- [TEXTE À LIRE]
Depuis l’ouverture du Festival international du film insulaire, mercredi soir, et la projection de "Jean Dominique, The Agronomist", le film de Jonathan Demme sur le journaliste de radio haïtien assassiné, Groix et Haïti ne font plus qu’un. Des liens se lient au gré des journées, des projections, des rencontres.

Haïti et la Bretagne

La Bretagne va venir en aide à Haïti en matière d’agronomie. C’est ce qu’a annoncé, jeudi, le président de Région, au cours d’un déjeuner à Groix. Rappelons que l’école d’agronomie de Port-au-Prince a été détruite cette année". Comme a insisté Michèle Montas, la veuve du journaliste assassiné Jean Dominique, cette aide devra être "accompagnée de changements de structures, sinon, ça ne servira à rien".

La région se sent proche des Caraïbes, riches en littérature, en création musicale et audiovisuelle", a ajouté Jean-Yves Le Drian. Lequel a annoncé également, lors de son passage à Groix, que "la Bretagne doit jouer la carte de l’audiovisuel et du cinéma. Nous devons créer un pôle image en Bretagne pour accueillir des réalisateurs et des sociétés de production".

- [ENREGISTREMENTS FOURNIS]
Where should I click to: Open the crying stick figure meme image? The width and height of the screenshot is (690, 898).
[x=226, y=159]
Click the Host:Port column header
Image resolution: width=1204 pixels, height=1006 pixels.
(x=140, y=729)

- [CONSIGNES]
• 1. Recopiez à l'identique, dans le texte sur Groix et Haïti, le passage allant de « Depuis l’ouverture du » jusqu'à « projections, des rencontres. ».
• 2. Répondez à ces questions sur le texte sur Groix et Haïti.
(a) Quel film a été projeté à l'ouverture du festival ?
(b) Quel établissement de Port-au-Prince a été détruit cette année ?
(c) Selon Jean-Yves Le Drian, que doit créer la Bretagne pour accueillir des réalisateurs et des sociétés de production ?
• 3. D'après le texte sur Groix et Haïti, pourquoi l'aide de la Bretagne en agronomie doit-elle s'accompagner de changements de structures ? Répondez en une à trois phrases.
Les enregistrements ne servent à rien pour ce travail.

- [CORRIGÉS COMPLETS]
• 1.
Depuis l’ouverture du Festival international du film insulaire, mercredi soir, et la projection de "Jean Dominique, The Agronomist", le film de Jonathan Demme sur le journaliste de radio haïtien assassiné, Groix et Haïti ne font plus qu’un. Des liens se lient au gré des journées, des projections, des rencontres.

• 2.
(a) « Jean Dominique, The Agronomist », le film de Jonathan Demme.
(b) L'école d'agronomie.
(c) Un pôle image.

• 3. Michèle Montas, la veuve de Jean Dominique, insiste pour que cette aide s'accompagne de changements de structures. Sinon, selon elle, cette aide ne servira à rien.